Intuitively, logical questions ask if precision medicine should not inherently yield more cost effective and safer healthcare, while the converse argument is that reaching that point of customized delivery is inherently too costly to justify improved outcomes. Which argument is accurate? Actually, both are or can be accurate. How thinly human genomic data is sliced and diced, and the individual costs associated with the compounding of precision prescriptions has to be measured at individual utilization levels to accurately understand the right position to take. The question this begs, is how do we measure the value of precision medicine, what is the ROI?

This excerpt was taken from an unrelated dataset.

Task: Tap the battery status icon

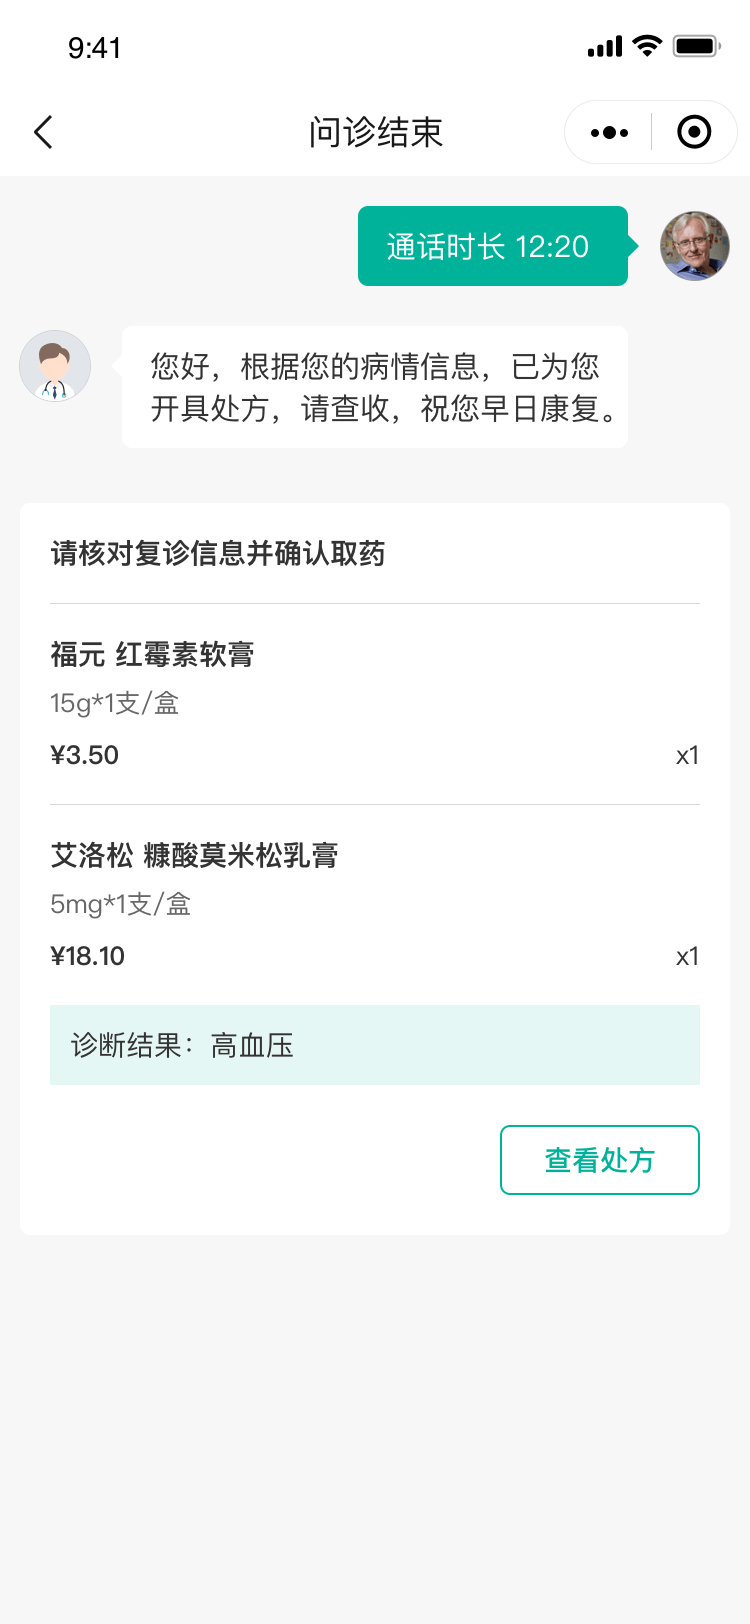Action: (696, 46)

The answer is this, simply put ROI is too vague a calculation, to imprecise, to measure and value something as infinitely measured as precision medicine. The challenges is that neither inputs, defined as costs and processes, nor outputs, defined as fewer adverse reactions, fewer inaccurate prescriptions, fewer missed diagnoses, and quality of life years among patients, are confined to a simply and consistent set of values. Developing a malleable model that allows an appropriate set of comparable variables to be used can create a valuation that can be weighted to show values for the various inputs and outputs that are viable and whose value may be different in different applications. Better than ROI is Cost Effectiveness Analysis, CEA, and Markoff Modeling. This approach would allow a researcher or even an individual physician addressing a patient care question the ability to load specific cost and benefit information into a preformatted model and with the push of a button, have a wealth of data available to determine cost effectiveness and health outcome effectiveness of precision medicine applications.
As the old health at any cost perspective gives way to value based medicine, the need for more accurate and more definitive data will take the guess work out of patient care, and allow researchers, payors and providers to prescribe therapeutics at effective and appropriate levels of precision.